Legacy Project

“Bacon makes everything better.”—a sign in Susannah Mushatt Jones’s kitchen.

Susannah Mushatt Jones of Brooklyn, NY, is 116 years old today. She was born on July 6, 1899, in Alabama, and one of her grandparents was a slave. When Jeralean Talley died in June at the age of 116, Miss Jones became the oldest verified person on Earth. “I’m the oldest person in the world? No I’m not,” she is said to have exclaimed to her relatives.

At the moment, Mushatt Jones and Emma Morano of Italy, who was born in November 1899, are the last two people alive who were born in the 19th Century. The last breath of that century is upon us.

That said, either one of these two people could yet outlive me. Further, although each woman is on the top 20 list of longest lived people of all time, they have several years to catch up to Jeanne Calment of Arles, France, who died in 1997 at the age of 122. No one with the paperwork to prove it has lived longer than she did.

Someone born today will be here 100 years from now. In the most recent U.S. Census, about 17 individuals out of every 100,000 people were 100 years old or older. In raw numbers, that means there are 50,000-plus centenarians in the U.S. right now, at this moment.

Are there more centenarians now than in the past? That question is not one that can be answered, but for most of the last century the number of governments that were not keeping bureaucratic records about facts concerning the country’s population has dwindled to almost zero, and the number of countries committed to falsifying bureaucratic records has also dwindled to a very few.

(Some Americans of a certain age may remember television ads for a brand of yogurt, of all things, that featured Soviet citizens about whom it was claimed many were a century old or older because they ate yogurt every day. They weren’t. They didn’t. Not a one of them was even 100. Thus did the capitalist yogurt company and the communist government with a fake bureaucracy find a mutually happy not-exactly-true lie to sell to those to whom they each wanted to sell things: yogurt in one case, and the concept that one particular type of government breeds longevity in its population in the other.)

Thus the true number of centenarians and supercentenarians (this is the catchy term for those who live to be 110 years old and older) is knowable, is verifiable, at this present moment, better than at any time in history.

There may not be more people 100 years old and older right now than in decades past, but there are more that have been counted and verified as truly 100 years old and older. This will continue, and perhaps we will see more centenarians per 100,000 people or perhaps we will learn that 17 per 100,000 (our current reality) is an anomaly, a remarkable and high number; perhaps when I turn 100 on November 18, 2068, I will be alone, one out of 100,000, the oldest man.

In 2012, the United Kingdom’s Office for National Statistics (ONS) officially disagreed with me. I will not be alone when I turn 100, it reported, and further, the number of super-elderly people will increase dramatically in the next century. To be fair, the ONS did not name me by name in its report. The report carries the explosive and yet somehow dull title, “One third of babies born in 2013 are expected to live to 100,” and in it the ONS said that based on its estimates, well, the title says it all, doesn’t it? Expectations. This is one prediction that only time can reveal.

Even if the numbers remain roughly 15–20 persons out of every 100,000, that means that it is likely that someone born today will be here on July 6, 2115. Someone born this year might live to 116 or even 122 years of age. If the per capita number of centenarians will increase to 33%, which is one-third of the population the last time I checked, well, wow.

> Exercise set
A. Translate into Spanish this sentence from the text on centenarians: "Someone born today will be here 100 years from now."
B. Pick up the text on centenarians after its final sentence and keep writing.
The data that follow have no connection to the text on centenarians.

> Provided data

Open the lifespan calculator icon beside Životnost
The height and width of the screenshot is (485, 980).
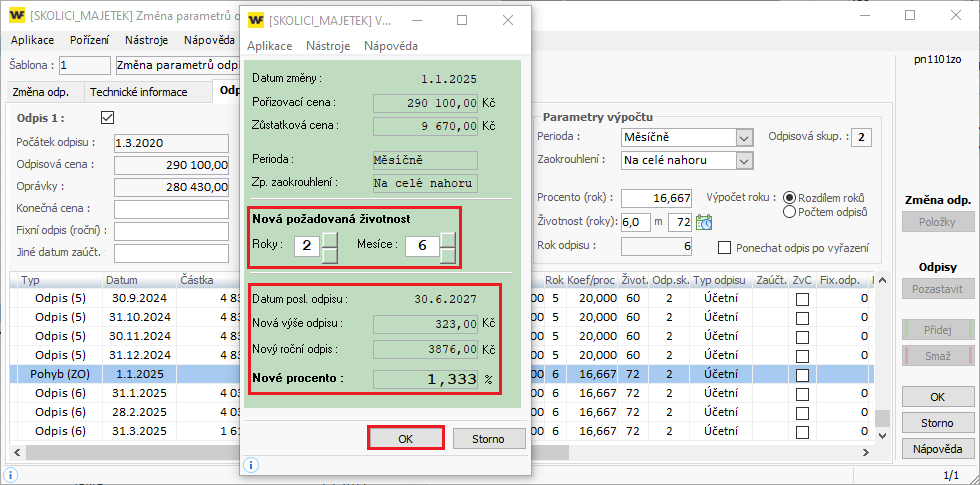pos(704,222)
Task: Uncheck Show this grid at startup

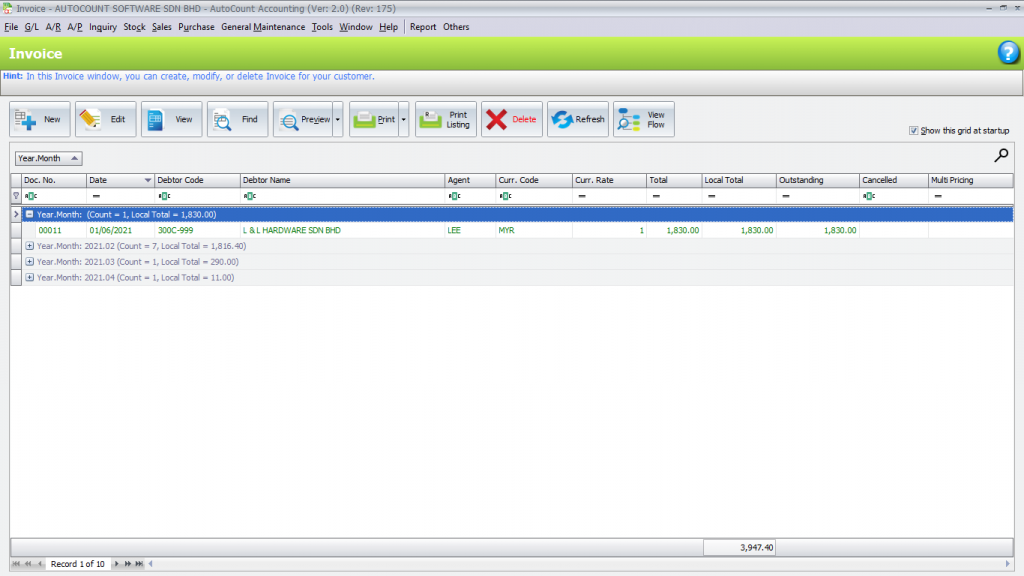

> Results
A. Alguien que nazca hoy estará aquí dentro de 100 años.

B.
Each of these future centenarians born today will be something of a walking museum of life as it is lived now and will be lived in years to come:

Life in 2015. His or her first portrait with parents: taken with a phone held on a selfie-stick and posted within seconds on Instagram and Facebook and Twitter. Several dozen hearts are clicked on Instagram within seconds, several dozen thumbs-ups are awarded on Facebook, and several dozen diaper companies start trollowing the family’s account on Twitter. (I swear that I think I just came up with that term, “trollowing.” For troll accounts.)

Not ten years ago, not one clause of the sentences in the previous paragraph would have made sense or meant anything (a photo with a phone on a stick?); ten years from now, these descriptions may not mean anything once again. As far as social media and technology are concerned, there will be descriptions of how a happy family celebrates five and ten years from now that will have phrases that might sound funny right now but will not then. The universal is that today’s birth will be celebrated.

I am 46, but because of the demographics of my family—both of my parents were older than 25 when I was born and both of them were born to parents already in their 30s, who were later children in their own families and born to parents in their 30s, too—my great-grandparents were all born in the 1860s and 1870s. One hundred years ago is not far away for a slow-developing family like this. (And if I ever become anyone’s father, that kid may bring the 19th Century into the 22nd.)

Technology changes, and terminology changes with it, and the global nature of communication technologies can make the permanence of each change or each new thing seem ever more absolute and complete and yet ever more temporary and brief, but life will remain just as easy and just as difficult over the next century. Twenty years from now, I will hear my as-yet imaginary child notice that time seems to be moving quicker than in the past, just as I said to my parents 20 years ago.

Our selfie-stick (something I have not yet purchased as of July 6, 2015) will be sitting in a closet somewhere, having been abandoned years before (in 2021) for something newer and cooler and thus more “useful.” And Susannah Mushatt Jones and Emma Morano might still be alive.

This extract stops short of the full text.